The Uber Delusion
Hubert Horan’s broadside of Uber for American Affairs starts out like this and doesn’t let up:
Since it began operations in 2010, Uber has grown to the point where it now collects over $45 billion in gross passenger revenue, and it has seized a major share of the urban car service market. But the widespread belief that it is a highly innovative and successful company has no basis in economic reality.
An examination of Uber’s economics suggests that it has no hope of ever earning sustainable urban car service profits in competitive markets. Its costs are simply much higher than the market is willing to pay, as its nine years of massive losses indicate. Uber not only lacks powerful competitive advantages, but it is actually less efficient than the competitors it has been driving out of business.
This is one of those articles where I want to excerpt the entire thing; it’s just so jammed packed with goodies about a company that represents everything I hate about “tech” and Silicon Valley.
In reality, Uber’s platform does not include any technological breakthroughs, and Uber has done nothing to “disrupt” the economics of providing urban car services. What Uber has disrupted is the idea that competitive consumer and capital markets will maximize overall economic welfare by rewarding companies with superior efficiency. Its multibillion dollar subsidies completely distorted marketplace price and service signals, leading to a massive misallocation of resources. Uber’s most important innovation has been to produce staggering levels of private wealth without creating any sustainable benefits for consumers, workers, the cities they serve, or anyone else.
A later section is titled “Uber’s Narratives Directly Copied Libertarian Propaganda”.
In the early 1990s, a coordinated campaign advocating taxi deregulation was conducted by a variety of pro-corporate/libertarian think tanks that all received funding from Charles and David Koch. This campaign pursued the same deregulation that Uber’s investors needed, and used classic political propaganda techniques. It emphasized emotive themes designed to engage tribal loyalties and convert complex issues into black-and-white moral battles where compromise was impossible.
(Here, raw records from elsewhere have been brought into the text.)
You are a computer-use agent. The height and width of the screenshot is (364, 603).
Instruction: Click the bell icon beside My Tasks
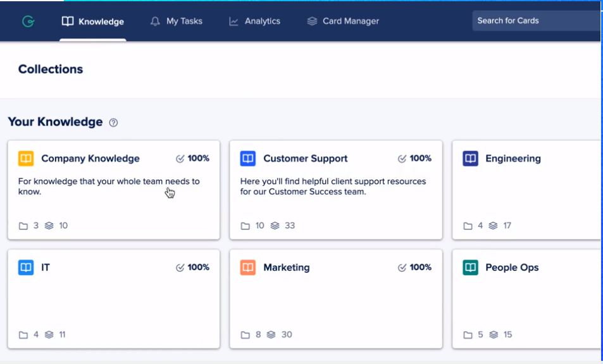[154, 21]
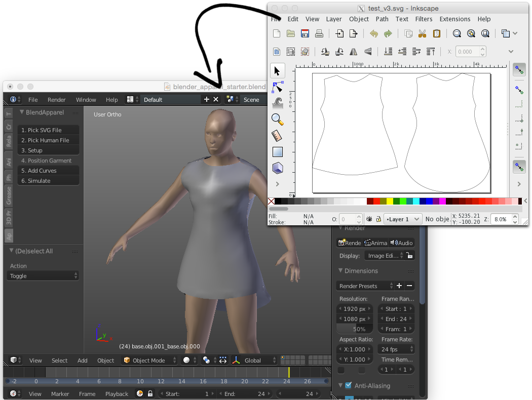Select the Measure ruler tool
Image resolution: width=532 pixels, height=400 pixels.
coord(277,136)
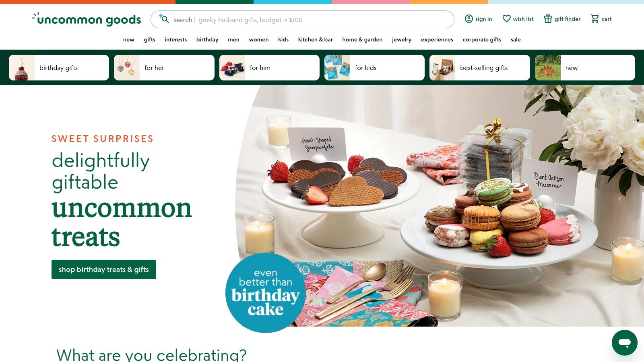The width and height of the screenshot is (644, 362).
Task: Open the gift finder gift-box icon
Action: click(548, 19)
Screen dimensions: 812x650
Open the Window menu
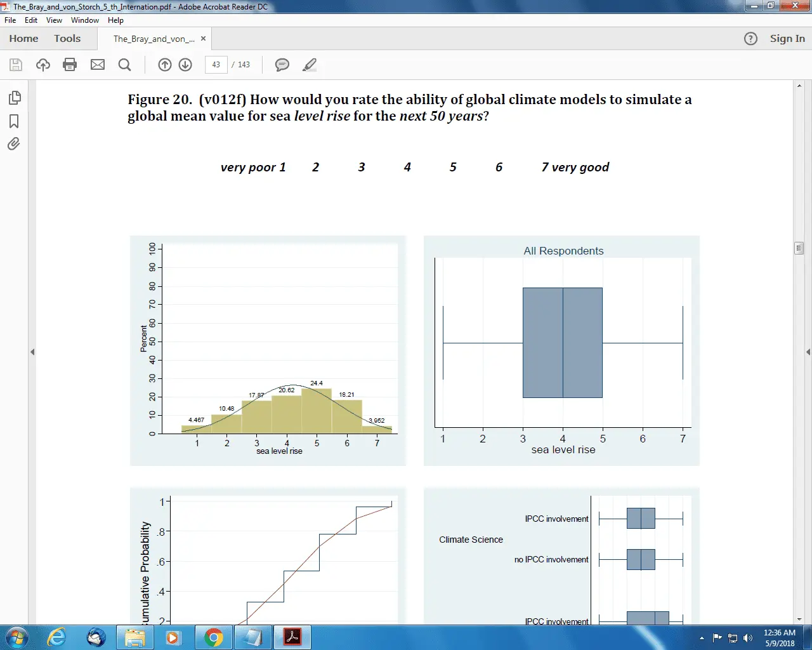(x=84, y=20)
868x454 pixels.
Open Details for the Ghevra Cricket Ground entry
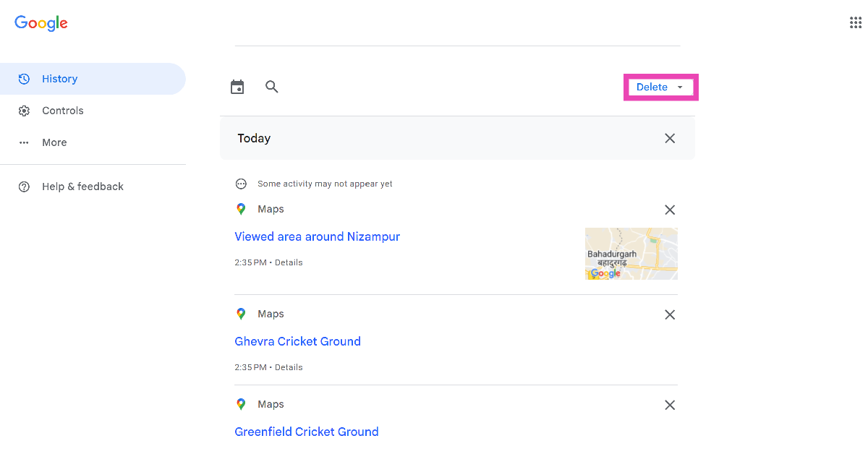click(x=289, y=367)
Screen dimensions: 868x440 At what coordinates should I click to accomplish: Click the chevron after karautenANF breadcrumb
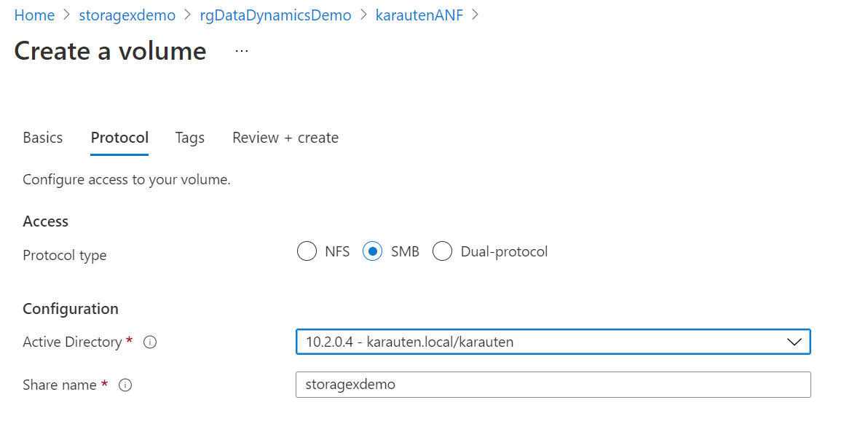tap(477, 15)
There was an emphasis on simple, attractive conclusions designed to obscure the actual objectives of the campaigners, and their lack of sound supporting evidence.
This campaign’s narratives, repeated across dozens of publications, included framing taxi deregulation as a heroic battle for progress, innovation, and economic freedom. Its main claims were that thousands of struggling entrepreneurial drivers had been blocked from job opportunities by the “cab cartel” and the corrupt regulators beholden to them, and that consumers would enjoy the same benefits that airline deregulation had produced. In a word, consumers were promised a free lunch. Taxi deregulation would lead to lower fares, solve the problems of long waits, provide much greater service (especially in neighborhoods where service was poor), and increase jobs and wages for drivers. Of course, no data or analysis of actual taxi economics showing how these wondrous benefits could be produced was included.
Horan reserves a healthy chunk of his criticism for the media, whose unwillingness to critically cover the company — “the press refuses to reconsider its narrative valorizing Uber as a heroic innovator that has created huge benefits for consumers and cities” — has provided a playbook for future investors to exploit for years to come. Blech. What a shitshow.